◆ What needs to be done
What you submit must be an exact copy of the listing below, with no images in it.

◆ Provided data
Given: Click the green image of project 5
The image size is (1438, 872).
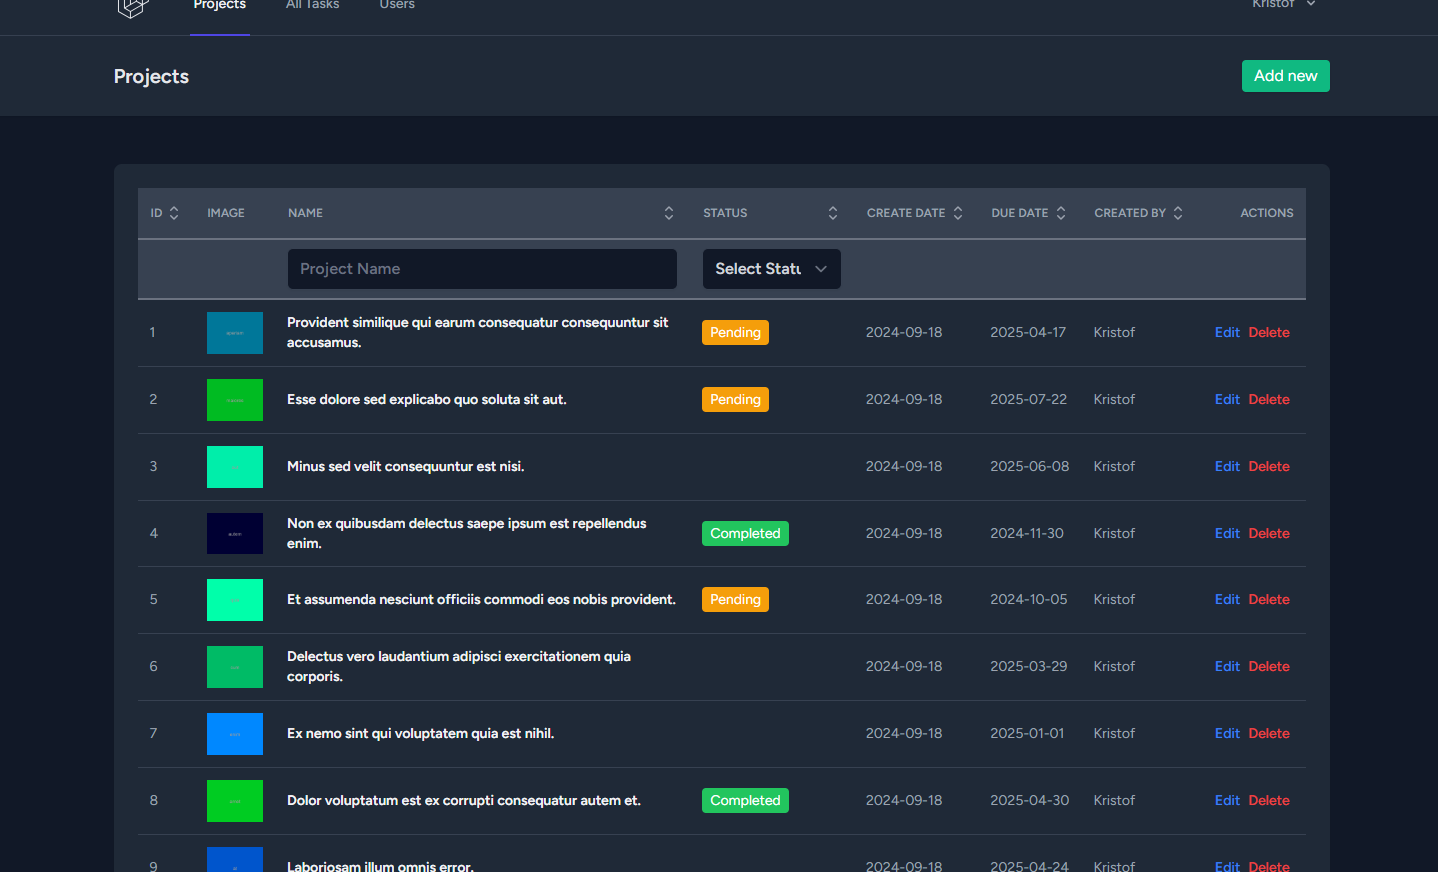Looking at the screenshot, I should click(234, 599).
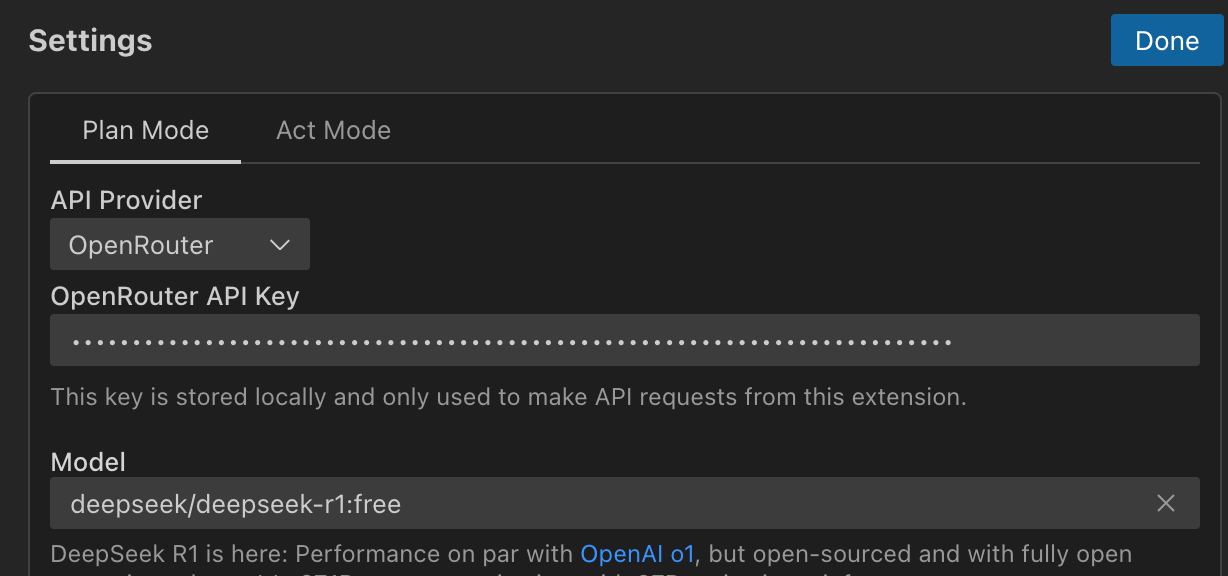Click the "OpenRouter API Key" label
1228x576 pixels.
coord(175,296)
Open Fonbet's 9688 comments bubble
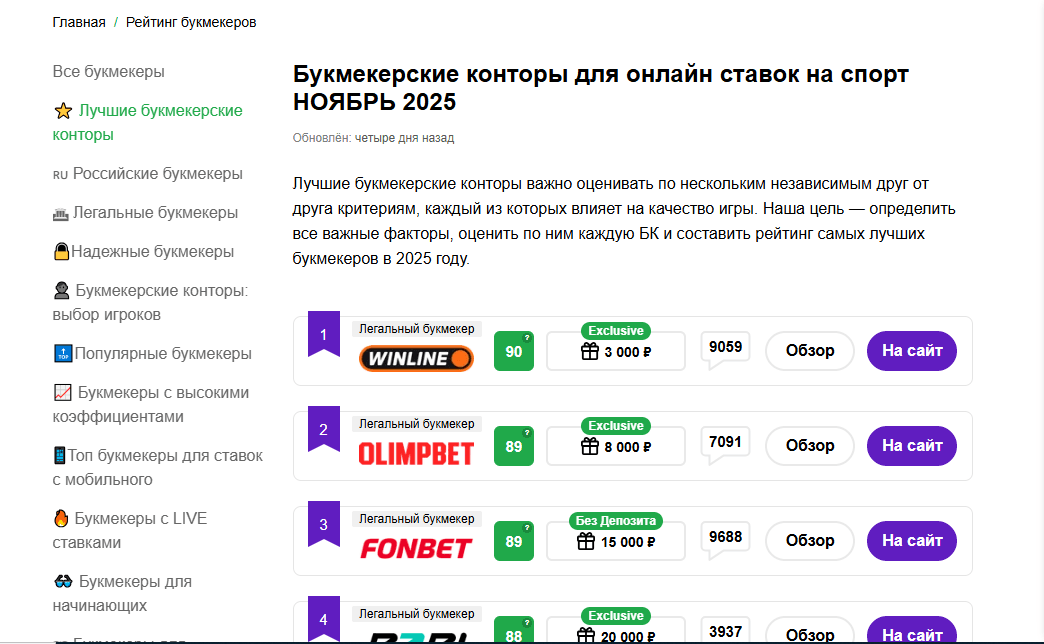The height and width of the screenshot is (644, 1044). click(x=725, y=538)
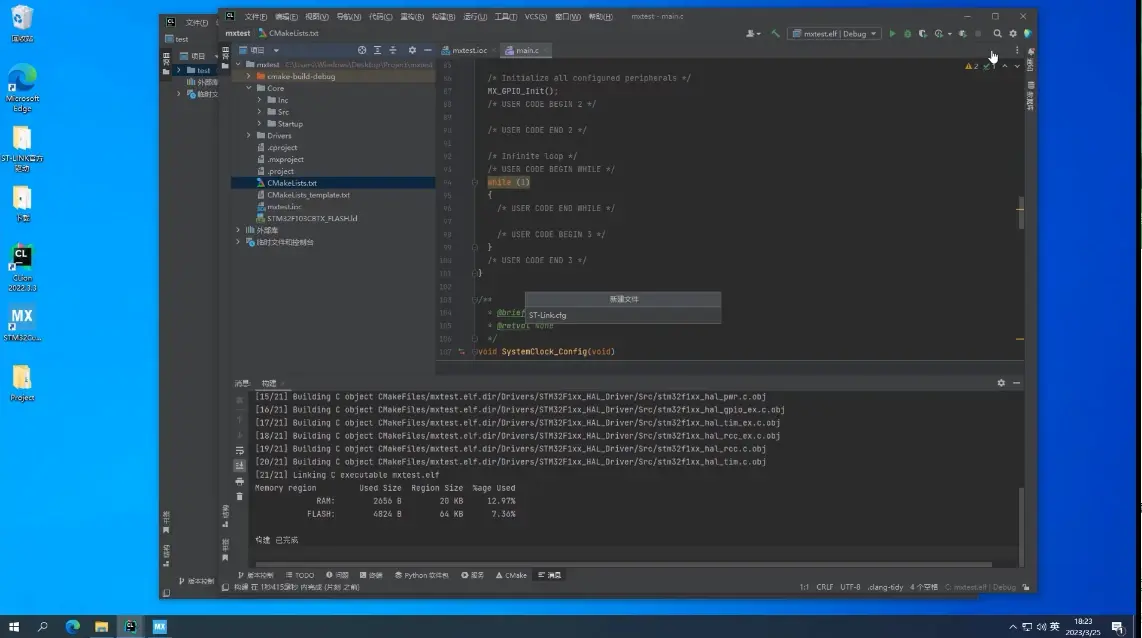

◆ Written solution
Given: Click the green image of project 5
The image size is (1438, 872).
Looking at the screenshot, I should click(234, 599).
Click the "OpenRouter API Key" label
1228x576 pixels.
coord(175,296)
Open Fonbet's 9688 comments bubble
The height and width of the screenshot is (644, 1044). click(x=725, y=538)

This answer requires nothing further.